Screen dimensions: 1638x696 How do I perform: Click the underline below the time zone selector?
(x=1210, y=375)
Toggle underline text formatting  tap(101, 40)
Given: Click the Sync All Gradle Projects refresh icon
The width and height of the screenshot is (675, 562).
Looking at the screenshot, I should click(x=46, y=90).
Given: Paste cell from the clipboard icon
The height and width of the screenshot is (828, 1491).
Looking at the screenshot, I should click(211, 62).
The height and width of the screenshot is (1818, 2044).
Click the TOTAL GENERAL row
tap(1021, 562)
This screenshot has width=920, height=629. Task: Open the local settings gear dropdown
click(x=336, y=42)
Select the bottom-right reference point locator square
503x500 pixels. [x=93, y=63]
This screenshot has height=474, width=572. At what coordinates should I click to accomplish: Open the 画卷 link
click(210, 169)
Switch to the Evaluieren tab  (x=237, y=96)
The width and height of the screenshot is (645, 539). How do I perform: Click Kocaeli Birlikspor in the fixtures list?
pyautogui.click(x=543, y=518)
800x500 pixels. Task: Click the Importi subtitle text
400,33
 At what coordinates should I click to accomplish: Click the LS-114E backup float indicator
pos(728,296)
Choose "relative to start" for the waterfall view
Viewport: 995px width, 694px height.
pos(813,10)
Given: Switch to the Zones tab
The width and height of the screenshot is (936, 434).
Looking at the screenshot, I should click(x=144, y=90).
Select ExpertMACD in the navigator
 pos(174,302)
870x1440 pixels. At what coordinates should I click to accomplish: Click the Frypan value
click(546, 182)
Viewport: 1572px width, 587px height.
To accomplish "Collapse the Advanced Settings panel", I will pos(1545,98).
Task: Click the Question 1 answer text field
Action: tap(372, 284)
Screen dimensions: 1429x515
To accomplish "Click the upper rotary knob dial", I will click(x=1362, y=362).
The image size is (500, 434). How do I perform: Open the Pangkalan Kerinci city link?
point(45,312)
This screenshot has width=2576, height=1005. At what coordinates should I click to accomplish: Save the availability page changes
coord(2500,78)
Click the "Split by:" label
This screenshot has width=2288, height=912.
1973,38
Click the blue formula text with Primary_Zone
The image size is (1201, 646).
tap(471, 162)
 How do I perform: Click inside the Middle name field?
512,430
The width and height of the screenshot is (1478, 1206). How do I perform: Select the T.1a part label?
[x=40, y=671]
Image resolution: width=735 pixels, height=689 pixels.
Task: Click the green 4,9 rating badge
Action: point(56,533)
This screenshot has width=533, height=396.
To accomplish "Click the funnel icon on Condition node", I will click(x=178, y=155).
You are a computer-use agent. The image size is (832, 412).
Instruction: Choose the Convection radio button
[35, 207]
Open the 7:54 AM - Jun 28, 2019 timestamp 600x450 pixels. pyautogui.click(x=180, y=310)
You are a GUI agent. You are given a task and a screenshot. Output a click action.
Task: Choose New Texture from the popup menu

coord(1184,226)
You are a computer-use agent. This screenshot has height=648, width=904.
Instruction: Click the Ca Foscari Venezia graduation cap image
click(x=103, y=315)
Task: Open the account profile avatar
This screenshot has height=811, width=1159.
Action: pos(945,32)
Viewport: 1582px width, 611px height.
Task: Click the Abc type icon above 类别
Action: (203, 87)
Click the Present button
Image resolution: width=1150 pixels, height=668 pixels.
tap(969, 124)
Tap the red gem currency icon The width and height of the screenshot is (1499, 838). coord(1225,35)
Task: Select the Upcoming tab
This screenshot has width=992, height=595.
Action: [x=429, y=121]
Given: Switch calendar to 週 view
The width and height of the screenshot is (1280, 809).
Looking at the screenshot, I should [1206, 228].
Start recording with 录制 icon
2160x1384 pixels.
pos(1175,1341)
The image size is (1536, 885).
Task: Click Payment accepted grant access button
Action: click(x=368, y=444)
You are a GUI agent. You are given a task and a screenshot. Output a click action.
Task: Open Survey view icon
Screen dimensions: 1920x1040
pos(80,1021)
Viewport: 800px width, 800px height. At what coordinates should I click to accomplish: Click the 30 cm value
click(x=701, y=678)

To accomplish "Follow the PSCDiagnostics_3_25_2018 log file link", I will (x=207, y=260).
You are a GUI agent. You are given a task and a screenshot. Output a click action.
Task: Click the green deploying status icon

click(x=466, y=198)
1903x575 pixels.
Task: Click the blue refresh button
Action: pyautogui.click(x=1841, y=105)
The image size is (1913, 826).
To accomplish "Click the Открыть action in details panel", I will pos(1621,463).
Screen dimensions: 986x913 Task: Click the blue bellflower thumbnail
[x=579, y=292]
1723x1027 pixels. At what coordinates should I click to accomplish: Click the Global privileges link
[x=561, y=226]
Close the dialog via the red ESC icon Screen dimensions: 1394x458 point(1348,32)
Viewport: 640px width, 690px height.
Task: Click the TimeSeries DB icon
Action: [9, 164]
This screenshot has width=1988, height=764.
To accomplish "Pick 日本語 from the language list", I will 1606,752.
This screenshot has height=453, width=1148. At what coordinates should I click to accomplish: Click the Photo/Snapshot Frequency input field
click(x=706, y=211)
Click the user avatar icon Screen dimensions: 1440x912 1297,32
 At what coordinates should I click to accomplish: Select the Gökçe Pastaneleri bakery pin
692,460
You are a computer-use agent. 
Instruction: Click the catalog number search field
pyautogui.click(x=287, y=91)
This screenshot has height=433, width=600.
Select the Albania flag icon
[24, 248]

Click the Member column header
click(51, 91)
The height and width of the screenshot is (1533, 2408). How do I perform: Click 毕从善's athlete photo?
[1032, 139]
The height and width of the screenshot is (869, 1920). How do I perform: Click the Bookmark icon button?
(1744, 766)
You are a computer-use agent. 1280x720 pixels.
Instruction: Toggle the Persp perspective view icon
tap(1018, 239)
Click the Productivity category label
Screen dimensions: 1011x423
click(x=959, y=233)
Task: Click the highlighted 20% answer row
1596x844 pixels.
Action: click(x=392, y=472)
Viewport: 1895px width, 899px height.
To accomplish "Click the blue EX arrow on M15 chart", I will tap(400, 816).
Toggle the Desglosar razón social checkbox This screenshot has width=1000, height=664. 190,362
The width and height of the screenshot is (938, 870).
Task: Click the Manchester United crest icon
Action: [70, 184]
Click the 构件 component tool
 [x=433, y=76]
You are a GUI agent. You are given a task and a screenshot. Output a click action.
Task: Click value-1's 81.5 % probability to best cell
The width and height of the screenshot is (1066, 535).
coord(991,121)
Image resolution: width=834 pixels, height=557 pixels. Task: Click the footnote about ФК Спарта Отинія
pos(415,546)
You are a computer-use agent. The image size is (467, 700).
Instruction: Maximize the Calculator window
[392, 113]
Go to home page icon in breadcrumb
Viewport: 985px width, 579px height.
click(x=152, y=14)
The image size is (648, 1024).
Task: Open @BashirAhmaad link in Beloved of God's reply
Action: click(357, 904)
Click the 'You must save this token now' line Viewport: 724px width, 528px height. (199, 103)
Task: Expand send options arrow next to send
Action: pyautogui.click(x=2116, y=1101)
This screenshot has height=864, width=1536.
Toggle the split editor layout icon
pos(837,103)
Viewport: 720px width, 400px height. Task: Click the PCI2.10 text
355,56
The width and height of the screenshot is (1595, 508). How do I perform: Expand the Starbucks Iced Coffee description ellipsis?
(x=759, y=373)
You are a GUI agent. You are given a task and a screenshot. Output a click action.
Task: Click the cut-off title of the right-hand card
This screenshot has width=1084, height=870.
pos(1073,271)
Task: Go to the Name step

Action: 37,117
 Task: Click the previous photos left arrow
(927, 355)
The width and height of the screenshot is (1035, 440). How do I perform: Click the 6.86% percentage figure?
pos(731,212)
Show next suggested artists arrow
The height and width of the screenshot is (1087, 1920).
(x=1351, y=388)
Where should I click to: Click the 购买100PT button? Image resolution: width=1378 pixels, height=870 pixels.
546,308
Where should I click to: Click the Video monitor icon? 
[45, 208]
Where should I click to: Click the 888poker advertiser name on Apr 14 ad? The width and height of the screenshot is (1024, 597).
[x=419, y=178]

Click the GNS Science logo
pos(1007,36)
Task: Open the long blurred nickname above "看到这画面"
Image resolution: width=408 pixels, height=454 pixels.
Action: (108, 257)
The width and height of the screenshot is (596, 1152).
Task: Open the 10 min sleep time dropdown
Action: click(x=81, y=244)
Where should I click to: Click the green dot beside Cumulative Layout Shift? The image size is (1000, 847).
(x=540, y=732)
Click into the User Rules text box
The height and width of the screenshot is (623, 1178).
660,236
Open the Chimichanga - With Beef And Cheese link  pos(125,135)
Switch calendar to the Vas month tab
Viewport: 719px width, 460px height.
★ ★ ★ ★ ★
* Your instructions: Copy out the lines above word for word, stopping after the line containing "Given: Switch to the Zones tab".

* Response below:
Screen dimensions: 1638x696 How do I perform: Click the underline below the time zone selector?
(x=1210, y=375)
Toggle underline text formatting  tap(101, 40)
Given: Click the Sync All Gradle Projects refresh icon
The width and height of the screenshot is (675, 562).
Looking at the screenshot, I should click(x=46, y=90).
Given: Paste cell from the clipboard icon
The height and width of the screenshot is (828, 1491).
Looking at the screenshot, I should click(211, 62).
The height and width of the screenshot is (1818, 2044).
Click the TOTAL GENERAL row
tap(1021, 562)
This screenshot has width=920, height=629. Task: Open the local settings gear dropdown
click(x=336, y=42)
Select the bottom-right reference point locator square
503x500 pixels. [x=93, y=63]
This screenshot has height=474, width=572. At what coordinates should I click to accomplish: Open the 画卷 link
click(210, 169)
Switch to the Evaluieren tab  (x=237, y=96)
The width and height of the screenshot is (645, 539). How do I perform: Click Kocaeli Birlikspor in the fixtures list?
pyautogui.click(x=543, y=518)
800x500 pixels. Task: Click the Importi subtitle text
400,33
 At what coordinates should I click to accomplish: Click the LS-114E backup float indicator
pos(728,296)
Choose "relative to start" for the waterfall view
Viewport: 995px width, 694px height.
pos(813,10)
Given: Switch to the Zones tab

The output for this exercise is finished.